Ishmail Abdus-Saboor1, Nathan T. Fried1, Mark Lay3, Peter Dong1, Justin Burdge1, Ming Lu2, Minghong Ma1, Xinzhong Dong3, Long Ding1, Wenqin Luo1
1 Department of Neuroscience, Perelman School of Medicine, University of Pennsylvania, PA
2 StatConfidence. LLC, Philadelphia, PA
3 Howard Hughes Medical Institute and Department of Neuroscience, Johns Hopkins University, Baltimore, MD
Rodents are the main model systems for pain research, but determining their pain state is very challenging. To improve upon the use of the paw withdrawal reflex to objectively assess pain sensation in mice, we developed a “behavior-centered” approach that integrates multiple parameters of the withdrawal behavior, which were precisely measured with highspeed videography, into a single index via statistical modeling and machine learning.

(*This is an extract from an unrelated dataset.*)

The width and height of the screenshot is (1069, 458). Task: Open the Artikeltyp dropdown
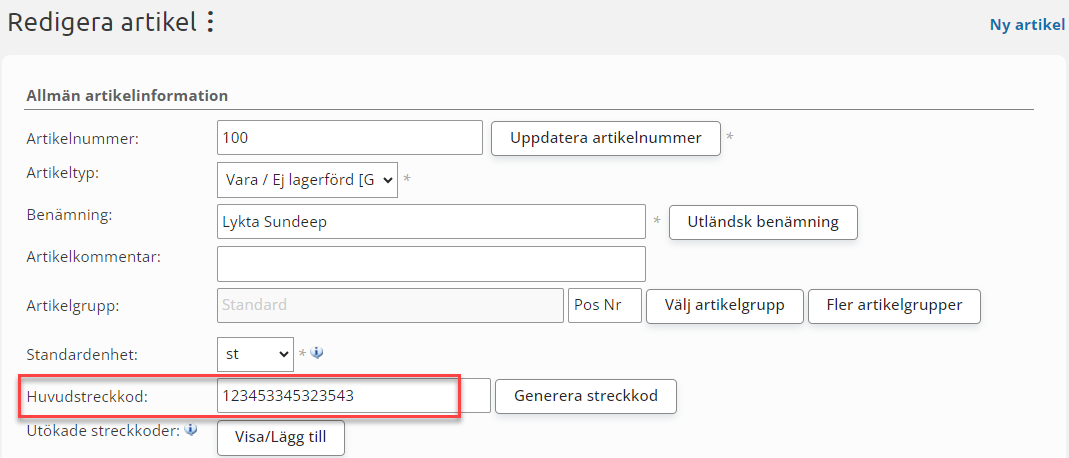click(307, 180)
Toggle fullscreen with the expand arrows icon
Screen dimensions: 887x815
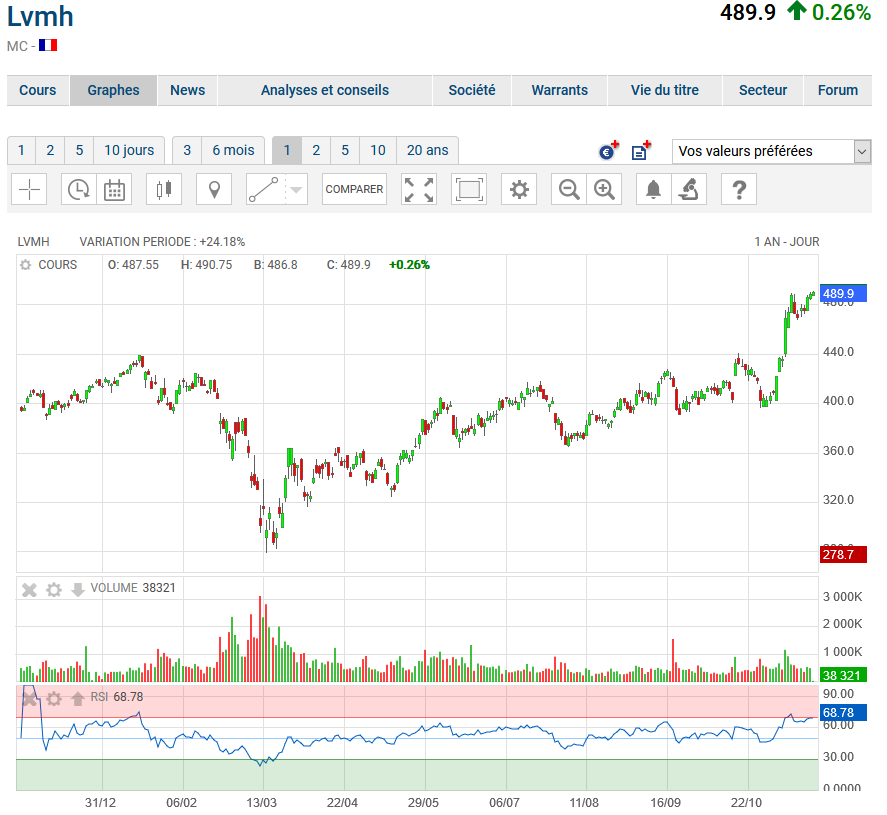tap(419, 189)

We first verified through in vivo calcium imaging in the dorsal root ganglion of whole animals, the quality (noxious or innocuous) of the natural mechanical stimuli we used in the study. We then performed detailed analyses of sub-second mouse responses to identify behavioral features that differentiate between innocuous and noxious mechanical stimulation. With statistical modeling and machine learning techniques, we integrated these features onto a graded index, which could
indicate “pain severity” or the probability a particular withdrawal was “pain-like” on a single trial basis. In contrast to the withdrawal frequency, this score correlates very well with stimulus intensity. Finally, we performed two proof-of-principle experiments to test the utility of our new methodology: one with a natural stimulus, von Frey hairs (VFHs), and the other with transdermal optogenetic stimulation of two transgenic lines that target almost all nociceptors (TRPV1-ChR2) or a smaller population of C-fiber nociceptors (MRGPRD-ChR2). Under all scenarios, our platform reliably indicates the sensation experienced by the mouse, highlighting the precision of our approach.
We strongly believe this “pain scale” method will greatly improve rigor and reproducibility of using mice as a model system to study pain mechanisms or perform drug screening, and may potentially change how the pain research field will perform, analyze, and interpret rodent reflexive behavioral assays in the future.